Escalation Thresholds: When Autonomous Agents Should Stop Acting

Escalation Thresholds — the runtime inequality that determines when an agent should stop — Ask for help when uncertain is not an escalation policy. It is a wish.

"Ask for help when uncertain" is not an escalation policy. It is a wish.

The Pattern

We fixed everything. The expired OAuth tokens were refreshed. The missing Slack scopes were configured. The MCP tool was registered. Every external service was working.

We ran the batch again. Gmail returned real emails. GDrive returned real files. Slack listed real channels. No errors anywhere.

The agent still spent 67 seconds reading its own source files before reporting results.
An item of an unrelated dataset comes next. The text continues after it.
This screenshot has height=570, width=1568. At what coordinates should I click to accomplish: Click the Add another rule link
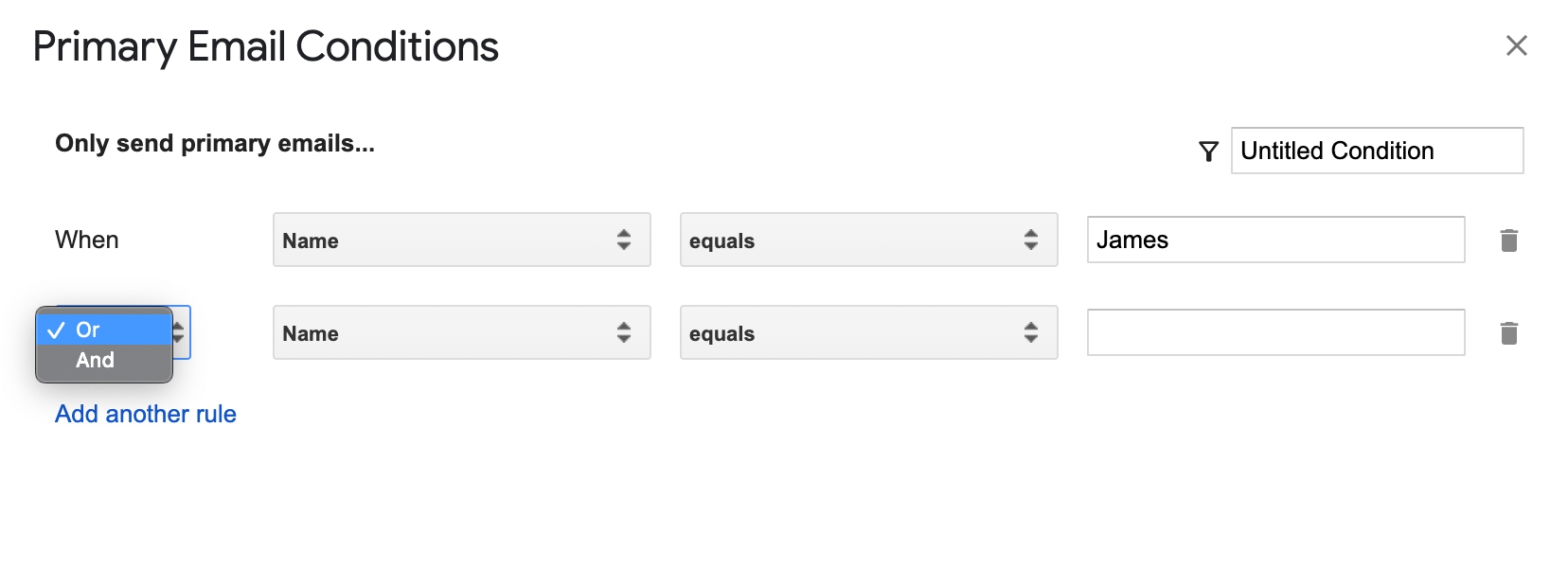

No error triggered the investigation. No failure justified it. The tools worked. The data came back. And the agent investigated anyway — reading /app/entrypoint_sdk.py, inspecting the MCP bridge configuration, verifying environment variables — before acknowledging that the task had already succeeded.

This wasn't remediation asymmetry. The agent wasn't diagnosing a problem it couldn't fix. There was no problem. The investigation was circular — producing output that confirmed what was already known, consuming time without changing any conclusion.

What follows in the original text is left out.